Зимородок с белой грудкой в разгар дня сидел на электрическом столбе с тараканом в клюве. Почему он не летит к Яркону, ведь его место там? Может, он позовет своих друзей на пир с тараканами? Интересно, устоит ли их пищеварительная система против дезинсекционных средств Рины?
Издыхающие тараканы в подъезде внесли в процесс сборов атмосферу нервозности. Старшая Дочь взяла веник и вымела их в сад. Пусть удобряют почву. По мере приближения даты операции она раз за разом откладывала завершение сборов и вызов грузчиков, думая, что ее вызовут в Бирмингем. Но это были ее фантазии. Она осталась в Израиле с коробками и скотчем. За тридцать лет квартира превратилась в склад.

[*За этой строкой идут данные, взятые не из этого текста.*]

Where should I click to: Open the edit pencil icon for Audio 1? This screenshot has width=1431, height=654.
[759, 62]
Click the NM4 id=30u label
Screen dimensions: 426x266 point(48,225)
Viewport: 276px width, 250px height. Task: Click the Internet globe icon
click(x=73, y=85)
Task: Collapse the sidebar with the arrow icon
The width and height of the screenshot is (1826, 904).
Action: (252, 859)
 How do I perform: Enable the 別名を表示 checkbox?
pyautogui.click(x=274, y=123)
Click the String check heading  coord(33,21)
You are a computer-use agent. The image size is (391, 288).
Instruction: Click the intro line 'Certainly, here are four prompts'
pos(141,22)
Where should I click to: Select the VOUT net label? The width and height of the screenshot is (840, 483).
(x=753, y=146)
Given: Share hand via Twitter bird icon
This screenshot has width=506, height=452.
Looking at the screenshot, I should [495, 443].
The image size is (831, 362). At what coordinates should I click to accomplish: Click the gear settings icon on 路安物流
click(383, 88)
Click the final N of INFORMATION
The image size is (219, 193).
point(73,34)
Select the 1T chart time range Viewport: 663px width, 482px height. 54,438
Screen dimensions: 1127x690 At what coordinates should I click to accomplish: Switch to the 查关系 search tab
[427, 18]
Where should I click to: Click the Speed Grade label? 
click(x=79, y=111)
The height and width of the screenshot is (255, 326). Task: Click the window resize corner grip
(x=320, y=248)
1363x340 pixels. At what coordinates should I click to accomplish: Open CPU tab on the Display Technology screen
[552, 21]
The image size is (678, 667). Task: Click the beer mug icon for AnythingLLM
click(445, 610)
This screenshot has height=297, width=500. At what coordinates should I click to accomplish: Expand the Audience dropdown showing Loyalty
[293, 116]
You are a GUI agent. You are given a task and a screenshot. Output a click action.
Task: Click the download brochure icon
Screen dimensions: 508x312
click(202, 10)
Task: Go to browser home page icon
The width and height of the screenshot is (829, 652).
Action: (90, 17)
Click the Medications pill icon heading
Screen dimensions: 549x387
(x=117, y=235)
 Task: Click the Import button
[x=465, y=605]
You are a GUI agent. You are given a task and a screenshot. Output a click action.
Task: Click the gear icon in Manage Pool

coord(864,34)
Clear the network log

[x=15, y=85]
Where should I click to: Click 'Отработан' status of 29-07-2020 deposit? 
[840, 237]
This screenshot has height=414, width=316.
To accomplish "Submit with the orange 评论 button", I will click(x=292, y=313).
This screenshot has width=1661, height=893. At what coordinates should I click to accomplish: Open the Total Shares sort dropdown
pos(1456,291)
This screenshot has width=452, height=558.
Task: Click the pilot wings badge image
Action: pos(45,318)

Она не собиралась ничего разбирать, а решила просто перевезти все как есть на другую квартиру.
За три дня до операции, когда Амация с дочерьми уже были в Бирмингеме, Адель позвонила Старшей Дочери и спросила, как та посмела назвать ее сволочью.
– Я не называла тебя сволочью, с чего ты взяла?
Адель не поверила, но согласилась сменить тему. Видно, смутно припоминала какую-то ссору, но забыла, в чем там было дело.
Прошло два дня. Операция началась в два часа по израильскому времени и в полдень по английскому. Через два с половиной часа Адель убедила себя, что Тимны больше нет.
Крик вырвался у Старшей Дочери, когда Адель сообщила ей об этом:
– Да что ты говоришь? Конечно, она жива.
– Ее больше нет, – упорствовала Адель на другом конце провода.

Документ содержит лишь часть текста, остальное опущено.